For most of us, our home will be the biggest purchase of our lives, so don't skip when protecting this most precious asset. Tip: When something happens that results in you filing a claim through your insurance company, consider whether filing the claim is worth it financially (i.e., if the claim amount is considerably more than your deductible), for you to receive the compensation while putting a claim on your record. Of course, this is why we buy insurance. However, insurance companies have underwriting guidelines" in regards to the amount and/or frequency of claims that are allowed before they cancel a homeowner's insurance policy. The point here is that you want to use your insurance when you really need it, and not for every "minor" incident that may occur on your property. This especially holds true for people with lower deductibles (usually $250 or less), because these deductibles are so low, most people will be enticed to file a claim to recoup the small amount of expense that they may have spent themselves out-of-pocket.

Finally, remember: as with other insurance policies, the higher your deductible, the lower your premium will be and vice versa. You'll find that over the long run, you'll save much more money with the higher deductible. However, be sure to
choose a deductible that you can afford to pay at the time of a loss. For this reason alone, (despite paying more in the long run), some people choose lower deductibles.

Tip: It is a good idea to keep a record of your personal property. This could mean photographing, videotaping, keeping receipts, keeping your bill of sale(s) and getting an appraisal for your jewelry. This "inventory keeping" can definitely come in handy if needed during the claims process. Some insurance companies may even have a personal property inventory pamphlet, or brochure that they can give you to record what personal property you may have.

Other points to consider: some insurance companies will not insure you if you have certain types of pets, others may consider your credit worthiness, most will definitely consider the condition of the house (is it well maintained? any damage to the dwelling and exterior, including sidewalks?).
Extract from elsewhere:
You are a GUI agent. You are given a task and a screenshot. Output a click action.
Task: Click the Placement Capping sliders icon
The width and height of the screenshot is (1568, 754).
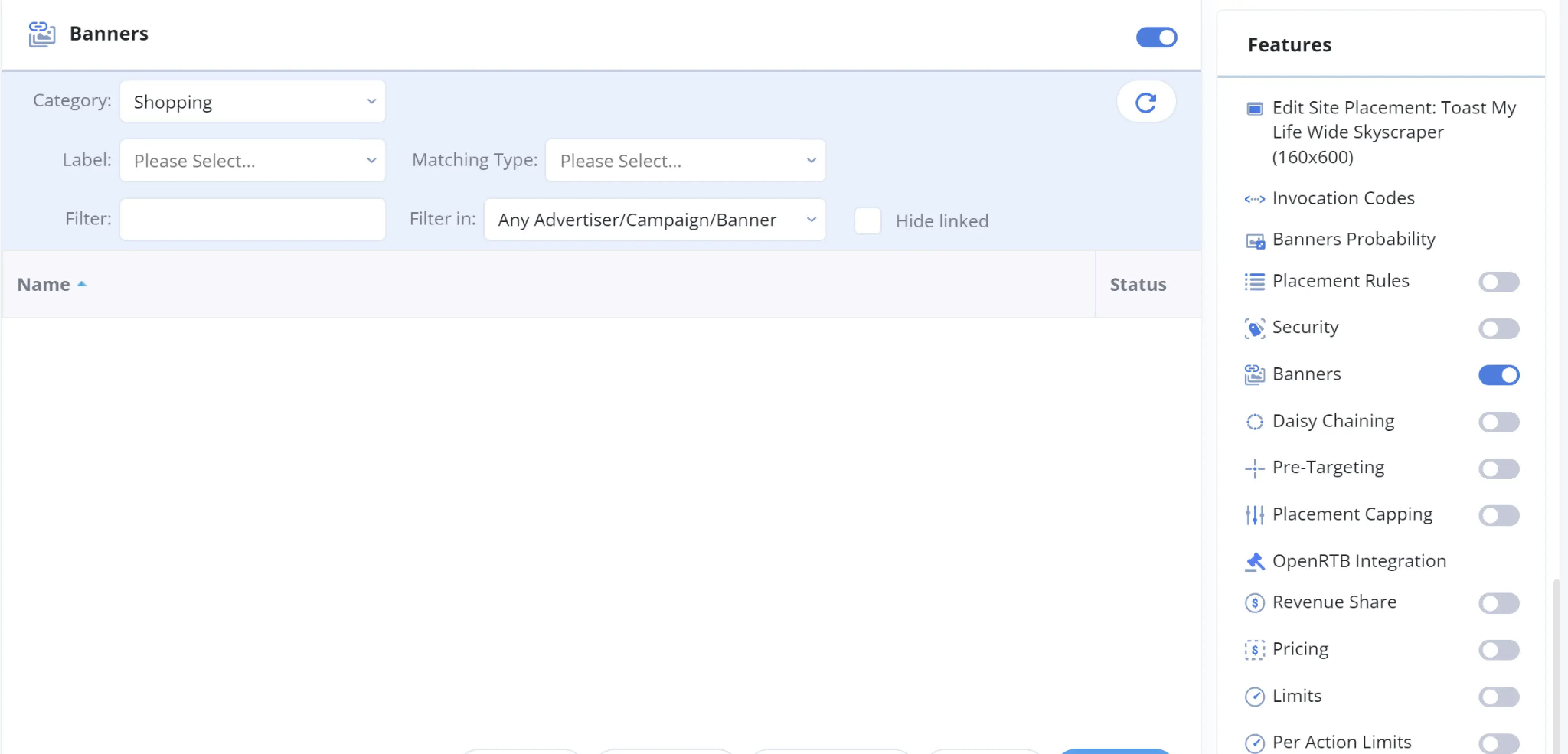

Some companies may require you to already have homeowner's insurance before applying for it with them.

Regarding pets, more and more companies are not insuring homeowners who have dogs with a track record of attacking people. Some insurance companies frown upon barbecuing on a wooden porch or stoop, because a lot of fires are started this way. Also, having circuit breakers instead of fuses is preferred. There are also cases of people using pennies (be
cause they're made of copper) in place of fuses when a fuse is blown. This practice has also caused a lot of fires to homes and is not recommended. For modern homes, you are much better off upgrading to circuit breakers, if you currently have fuses. With all of the electrical appliances that most people have today, fuses don't handle the load as efficiently.

Finally, if you have been declined by insurance companies for homeonwer's insurance, your state may have a "fair plan" set up for homeowners like yourself to obtain coverage. Your insurance agent should be able to give you a quote and obtain this coverage for you.